This week, the company to whom we had given our most sensitive information – Equifax – has now been compromised. That breach has the potential to ruin a lot of lives, perhaps for a lifetime.
Equifax is one of the leading credit reporting companies that collects personally-identifiable-information (PII) on 144 million people in the USA and many others in Canada. In the UK the number of people compromised may be as high as 44 million in a country of 65 million, an astonishing percentage. This PII includes birth dates, addresses, social security numbers, names – and everything a bad actor needs to begin to impersonate you. This data is used for all kinds of loans, credit cards, mortgages and dictates the interest rates you are charged.
What caused the breach at Equifax?
As of this writing, Mandiant (recently acquired by FireEye) is rumored to be involved with the forensics on this compromise. Quite likely, a brigade of vendors are at the scene of the crime.
Very early on, Brian Krebs, one of the foremost cyber journalists in the world, predicted what Equifax would say about the breach. He postulated that they would say that they “may have fallen behind in applying security updates to their Internet-facing Web applications”.
Why? Because increasingly, this excuse is somehow considered to be less culpable simply because it happens so frequently. We have become immunized against the active negligence involved in not keeping systems patched and secure. Virtually every day, more companies get breached due to unpatched systems. And Equifax, after all, is just another one.
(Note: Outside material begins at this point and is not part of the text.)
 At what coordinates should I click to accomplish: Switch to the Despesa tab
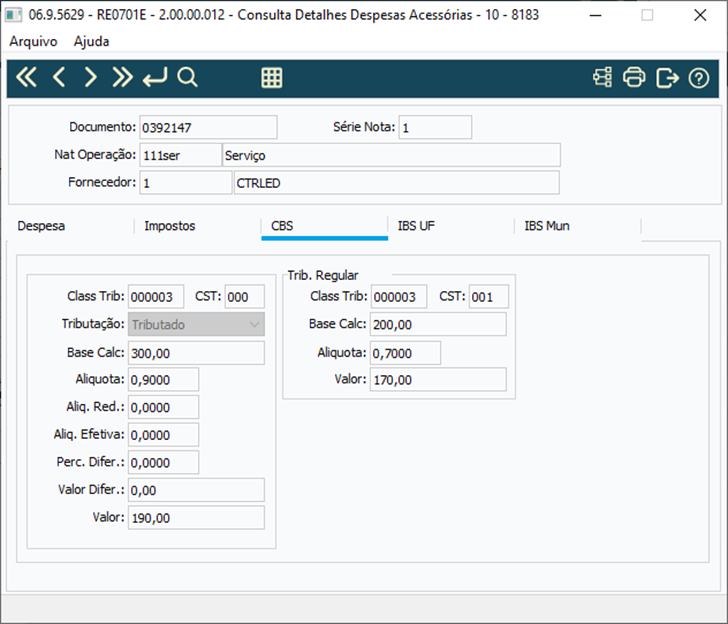(41, 226)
We cannot, and should not, accept a situation where the simplest security hygiene is considered to be too onerous, is easily overlooked; and hence has become just “normal noise”.
Brian was right. Equifax promptly blamed unpatched internet facing systems with Apache Struts, blaming Apache for the vulnerability, which Apache denied. Apparently, there is some debate as to whether a known vulnerability in the systems (CVE-2017-9805) had been patched in a timely way. Reuters reports that an Apache spokeswoman said that Equifax had not applied any patches for flaws discovered this year. That would be all of 2017!
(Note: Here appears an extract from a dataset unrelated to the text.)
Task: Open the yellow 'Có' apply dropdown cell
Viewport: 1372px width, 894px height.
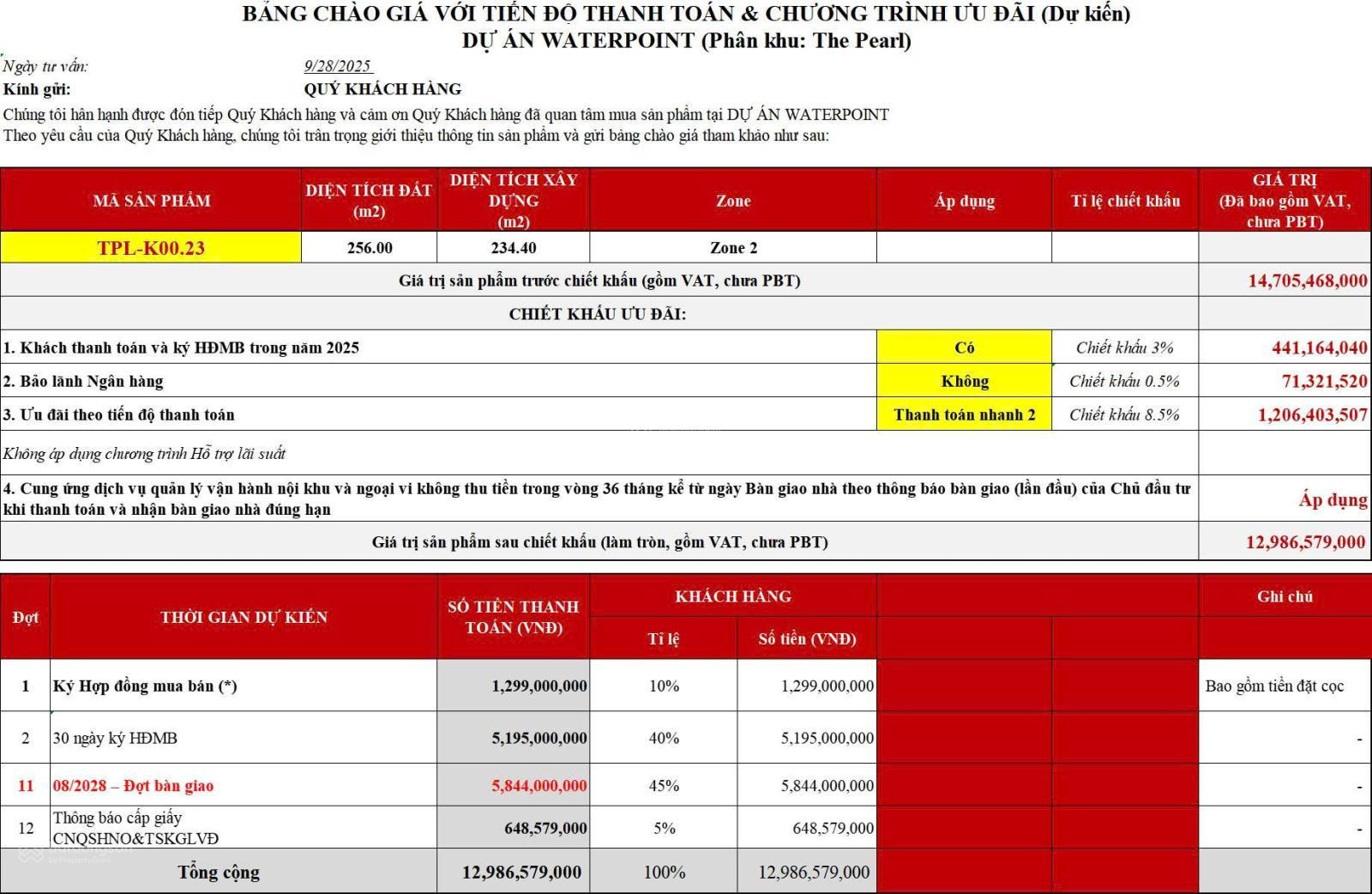Action: (x=964, y=347)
Chalk yet another breach to poor patching. Patching systems so that they are secure, is security 101.
Even before its massive breach, Equifax was fighting to disallow victims from suing them. And this was not the first breach they had either. According to Krebs, Equifax’s TALKX payroll division was exploited in 2016/17.
And now, Equifax, the same company that lost all your data, wants you to sign up for one year of free credit monitoring through – who else – Equifax! To do this you have to enter more personal information into their web form. Their proposal is: “We would like more information from you to protect the information which we lost!” Great.
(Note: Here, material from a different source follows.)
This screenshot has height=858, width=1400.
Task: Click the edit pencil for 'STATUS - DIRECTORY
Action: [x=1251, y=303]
When you sign up for monitoring, two things happen. First, you cannot sue them. That text is buried in their legal mumbo-jumbo. After a lot of negative comments, Equifax now says that clause will not be applied to this incident. Equifax is now on the hook for a class-action lawsuit that could cost as much as $ 70 Billion. But what is really appalling is that those that sign up, are likely to be solicited before that one year is over, to extend monitoring with Equifax – thus providing a potential new revenue stream to Equifax, the company that until recently did not even have a CISO. And let’s not even talk about the Equifax executives who sold their stock before the disclosure went public.
It is time that we as consumers demanded more from those that have our data. In that respect the European GDPR privacy regulations will create punitive penalties for those companies that do not safeguard data appropriately, and then, as was the case with Equifax, do not acknowledge the breach for over 6 weeks.
As Bob Dylan would say, beginning May 25, 2018 when GDPR kicks in, at least for Europe “The times they are a’changing”. The US needs to step up with similar legislation. Otherwise we have many more Equifax hurricanes in our future.